#### Texte fourni ####

L'ironique réaction d'Henri Joyeux
Interrogé à notre micro à sa descente du TGV en gare de Perpignan ce 20 septembre 2019, le professeur Henri Joyeux a préféré ironiser sur la réaction de la ministre :
Je suis inquiet, car Mme la ministre est "effondrée", elle perd son sang froid, il va falloir la réanimer ! Quel est le problème ? Il s'agit d'une étude scientifique qui n'est pas du tout un essai clinique.
La justice saisie
L'ANSM a d'ores et déjà interdit l'essai et saisi le pôle Santé du Parquet de Paris. Elle demande aux participants de ne plus utiliser ces patchs et de consulter rapidement leur médecin traitement pour un bilan complet. C'est le professeur Philippe Damier qui a lancé l'alerte il y a 5 mois après avoir entendu parler de cette expérimentation.

#### Les données ####

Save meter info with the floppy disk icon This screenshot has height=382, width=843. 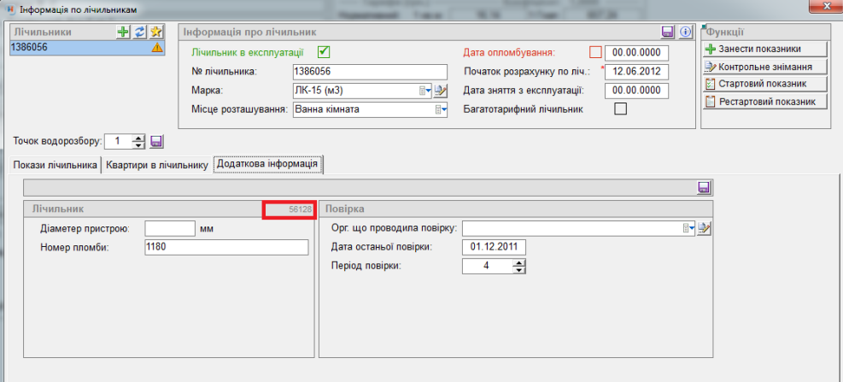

####

### Activité
Reprenez le texte sur la réaction d'Henri Joyeux et l'essai de patchs interdit par l'ANSM, et rédigez la suite à partir de sa dernière phrase.

### Résultat de l'exercice
France Parkinson sonne l'alerte
Le neurologue, également président du comité scientifique de France Parkinson, l'avait même signalé sur le site internet de l'association. Philippe Damier est d'autant plus inquiet que selon lui, les participants devaient promettre de ne rien dire à leurs médecins et d'arrêter leurs traitements, ce qui peut engendrer des effets graves sur leur santé.
"Pas un essai clinique" selon Henri Joyeux
De son côté, le professeur Henri Joyeux a réagi en affirmant que ce qui était pratiqué au sein de l'abbaye de Saint-Croix n'avait "rien à voir avec un essai clinique" :
C'est une étude scientifique. [...] Elle a été faite sur des gens fortement intéressés par ce sujet. On n'a pas fait de recrutement. [...] Il y a des gens qui ont contacté le professeur Fourtillan.
Sur la chaîne You Tube du Fonds Josefa, où plusieurs vidéos font l'apologie des molécules étudiées par Jean-Bernard Fourtillan, les commentaires ont été désactivés.
Relents religieux ?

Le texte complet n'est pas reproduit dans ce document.